Once you have cut as deep as you can using the maximum blade depth on your saw, you’re ready to switch to a sledgehammer. A walk-behind wet saw may have finished cutting through the concrete completely; if this is the case, you can skip ahead to Step 14.
Clean up the work area of dust (using either a broom and dustpan or a wet-vac), and put away the saw and power cord. Then, with protective gear still on, hammer away at the cut concrete. Start near the cut line, but not on it, working outside of the cut area. Staying one to two inches away from all cut lines, swing the sledgehammer with enough force to break the concrete. As you split the concrete, use a prybar to dig chunks out and remove them.

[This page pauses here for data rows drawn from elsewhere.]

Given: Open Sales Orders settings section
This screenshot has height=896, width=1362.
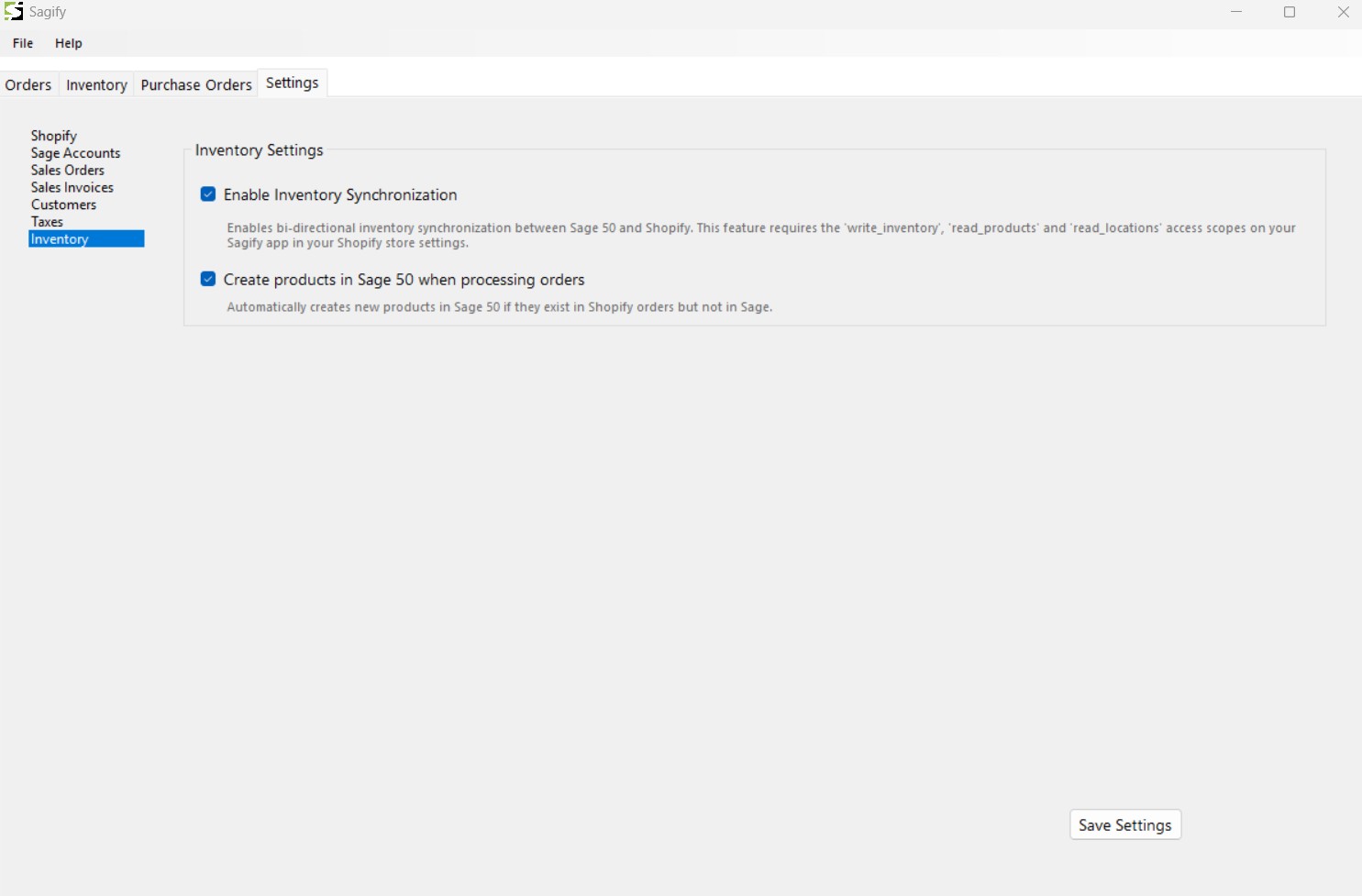Looking at the screenshot, I should 68,171.
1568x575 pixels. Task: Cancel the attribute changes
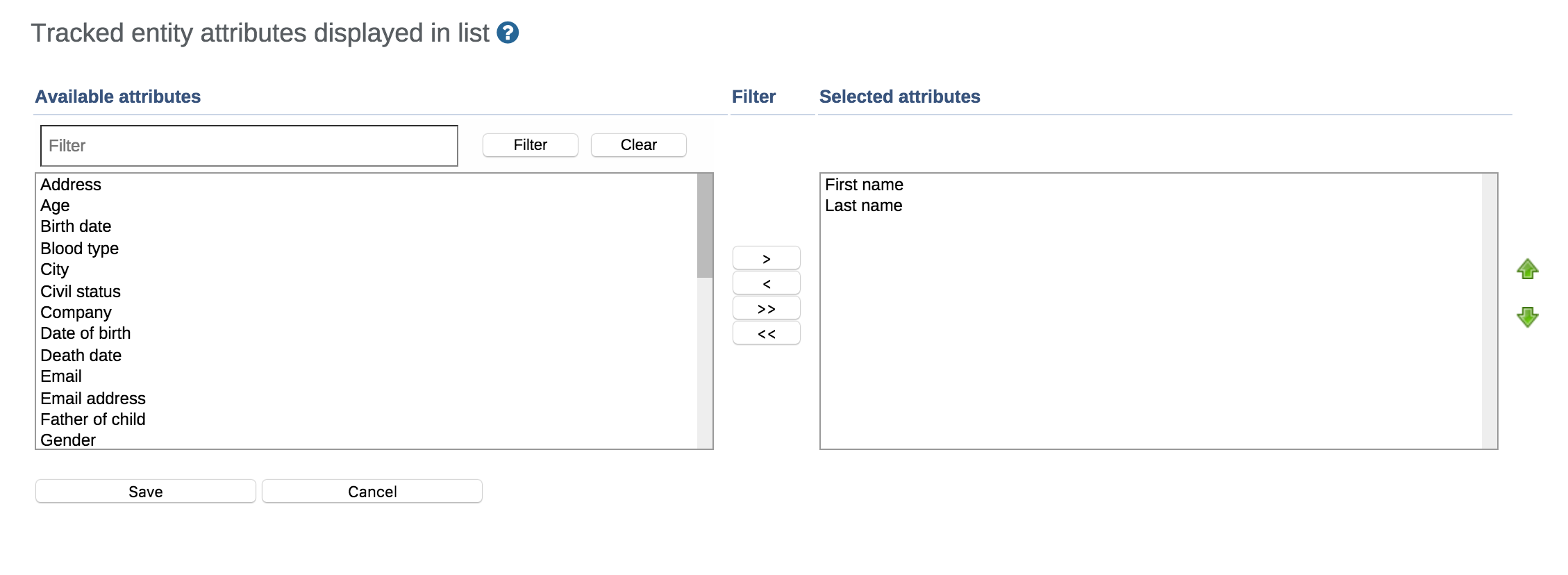click(x=372, y=492)
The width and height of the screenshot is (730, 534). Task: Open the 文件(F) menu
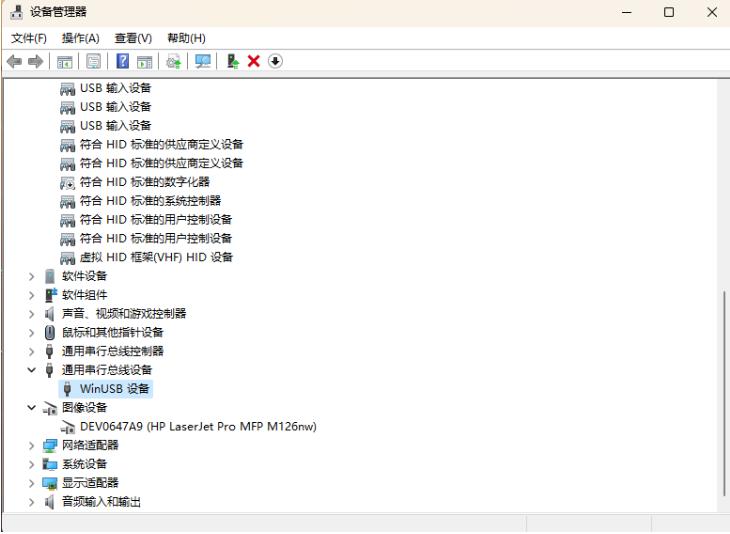(x=29, y=38)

Once you’ve knocked away most of the concrete around the cut line you’ve made—and perhaps cut through the concrete altogether—you can go back and carefully tap away the excess concrete for a cleaner line. If you’ll be pouring new concrete to replace a weathered, crumbling, cracked driveway or patio slab, however, leave the edge jagged and jutting out by an inch or two, as it’ll give the new concrete something to bond with.
To achieve a cleaner edge beneath the saw-cut line, you’ll need a claw hammer and mason chisel. Starting at the bottom of the clean cut line at one end of the project, position the chisel blade flush against the concrete, tap the top of the chisel firmly with the hammer so that concrete crumbles away bit by bit until you’ve cleaned up the rough edges to your liking.
Move whatever crumbled concrete remains to the yard as fill, sell or give to someone else to use as fill, or haul it to a landfill for proper disposal.